What is the minimum speed needed to clear a tank of sharks while water skiing?

[notagenius08]

Homework Statement

A water skier is going to glide up a 2.0m frictionless ramp then sail over a 5.0m wide tank filled with sharks, she'll drop the tow rope at the base of the ramp. What minimum speed must she have as she reaches the ramp in order for her to clear the sharks.

Homework Equations

1/2mv^2=mgh
Vf^2=Vi^2 +2ax
t=sqrt of 2(height)/g

The Attempt at a Solution

figured out time to fall 2 meters = .63 seconds. So she'll need to cross the 5.0m wide tank in this amount of time. 5/.63 = 7.82 m/s this is the speed needed as she leaves the top of the ramp.

1/2mv^2=mgh solved for v
v=sqrt of 2gh
this is the speed needed to make it from the the bottom of the ramp to the top.
=6.26 m/s

add these two speed together and it should be velocity at bottom of ramp 6.26+7.82 =14.1 m/s

or so I thought.
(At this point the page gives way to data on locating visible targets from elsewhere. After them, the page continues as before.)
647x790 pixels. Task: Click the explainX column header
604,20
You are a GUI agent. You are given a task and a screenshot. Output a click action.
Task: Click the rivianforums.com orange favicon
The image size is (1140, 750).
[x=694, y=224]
Book gives answer as 10 m/s.

so which calculation is wrong? 10-7.82 =2.18 m/s this isn't enough to make it up the ramp.

10-6.26 = 3.74 this isn't enough speed to make it over the sharks.

All I can think is that maybe I am calculating the speed to get up the ramp incorrectly.

Any help?

Thanks.

 

[Doc Al]

A water skier is going to glide up a 2.0m frictionless ramp

What's the angle of the ramp? I assume 2.0m is the height of the top of the ramp?

 

[notagenius08]

No angle given. In the drawring it is not linear, but curved like a slightly flattened 's', or a local min concave up, inflection point, then concave down local max, if that makes sense.

Yes 2.0m is the top of the ramp.

 

[Doc Al]

No angle given. In the drawring it is not linear, but curved like a slightly flattened 's', or a local min concave up, inflection point, then concave down local max, if that makes sense.

Yes 2.0m is the top of the ramp.

All that matters is the angle she moves when she leaves the ramp. We assume it's horizontal. (And that gives the correct answer.)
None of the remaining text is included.